→ Exercise requirements
Below are some entries; can you quote all of them exactly?

+++ Provided entries

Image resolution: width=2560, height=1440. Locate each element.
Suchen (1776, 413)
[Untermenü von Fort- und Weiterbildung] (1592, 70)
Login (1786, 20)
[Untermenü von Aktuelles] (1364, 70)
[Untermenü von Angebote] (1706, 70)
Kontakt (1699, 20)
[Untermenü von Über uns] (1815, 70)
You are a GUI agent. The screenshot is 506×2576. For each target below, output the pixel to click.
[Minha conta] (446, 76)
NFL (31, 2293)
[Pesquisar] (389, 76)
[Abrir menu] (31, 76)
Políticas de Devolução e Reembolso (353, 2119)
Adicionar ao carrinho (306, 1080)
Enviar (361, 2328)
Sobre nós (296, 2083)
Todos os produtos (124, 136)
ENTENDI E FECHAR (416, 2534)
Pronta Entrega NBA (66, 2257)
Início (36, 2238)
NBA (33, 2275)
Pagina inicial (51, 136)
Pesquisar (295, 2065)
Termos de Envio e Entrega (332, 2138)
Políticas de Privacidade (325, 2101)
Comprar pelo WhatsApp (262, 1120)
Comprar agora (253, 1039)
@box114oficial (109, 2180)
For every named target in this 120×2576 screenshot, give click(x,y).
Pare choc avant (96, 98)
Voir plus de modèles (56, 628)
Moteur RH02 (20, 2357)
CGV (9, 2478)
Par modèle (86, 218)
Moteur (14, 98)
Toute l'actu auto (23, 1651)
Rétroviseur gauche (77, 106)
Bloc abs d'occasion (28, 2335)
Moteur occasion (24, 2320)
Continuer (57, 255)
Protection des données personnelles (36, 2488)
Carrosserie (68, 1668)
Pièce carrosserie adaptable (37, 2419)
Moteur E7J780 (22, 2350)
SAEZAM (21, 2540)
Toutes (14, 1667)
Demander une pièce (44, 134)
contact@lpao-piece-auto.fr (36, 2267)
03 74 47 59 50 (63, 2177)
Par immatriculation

++++++

→ Written reply
Image resolution: width=2560, height=1440. Locate each element.
Suchen (1776, 413)
[Untermenü von Fort- und Weiterbildung] (1592, 70)
Login (1786, 20)
[Untermenü von Aktuelles] (1364, 70)
[Untermenü von Angebote] (1706, 70)
Kontakt (1699, 20)
[Untermenü von Über uns] (1815, 70)
You are a GUI agent. The screenshot is 506×2576. For each target below, output the pixel to click.
[Minha conta] (446, 76)
NFL (31, 2293)
[Pesquisar] (389, 76)
[Abrir menu] (31, 76)
Políticas de Devolução e Reembolso (353, 2119)
Adicionar ao carrinho (306, 1080)
Enviar (361, 2328)
Sobre nós (296, 2083)
Todos os produtos (124, 136)
ENTENDI E FECHAR (416, 2534)
Pronta Entrega NBA (66, 2257)
Início (36, 2238)
NBA (33, 2275)
Pagina inicial (51, 136)
Pesquisar (295, 2065)
Termos de Envio e Entrega (332, 2138)
Políticas de Privacidade (325, 2101)
Comprar pelo WhatsApp (262, 1120)
Comprar agora (253, 1039)
@box114oficial (109, 2180)
For every named target in this 120×2576 screenshot, give click(x,y).
Pare choc avant (96, 98)
Voir plus de modèles (56, 628)
Moteur RH02 (20, 2357)
CGV (9, 2478)
Par modèle (86, 218)
Moteur (14, 98)
Toute l'actu auto (23, 1651)
Rétroviseur gauche (77, 106)
Bloc abs d'occasion (28, 2335)
Moteur occasion (24, 2320)
Continuer (57, 255)
Protection des données personnelles (36, 2488)
Carrosserie (68, 1668)
Pièce carrosserie adaptable (37, 2419)
Moteur E7J780 (22, 2350)
SAEZAM (21, 2540)
Toutes (14, 1667)
Demander une pièce (44, 134)
contact@lpao-piece-auto.fr (36, 2267)
03 74 47 59 50 (63, 2177)
Par immatriculation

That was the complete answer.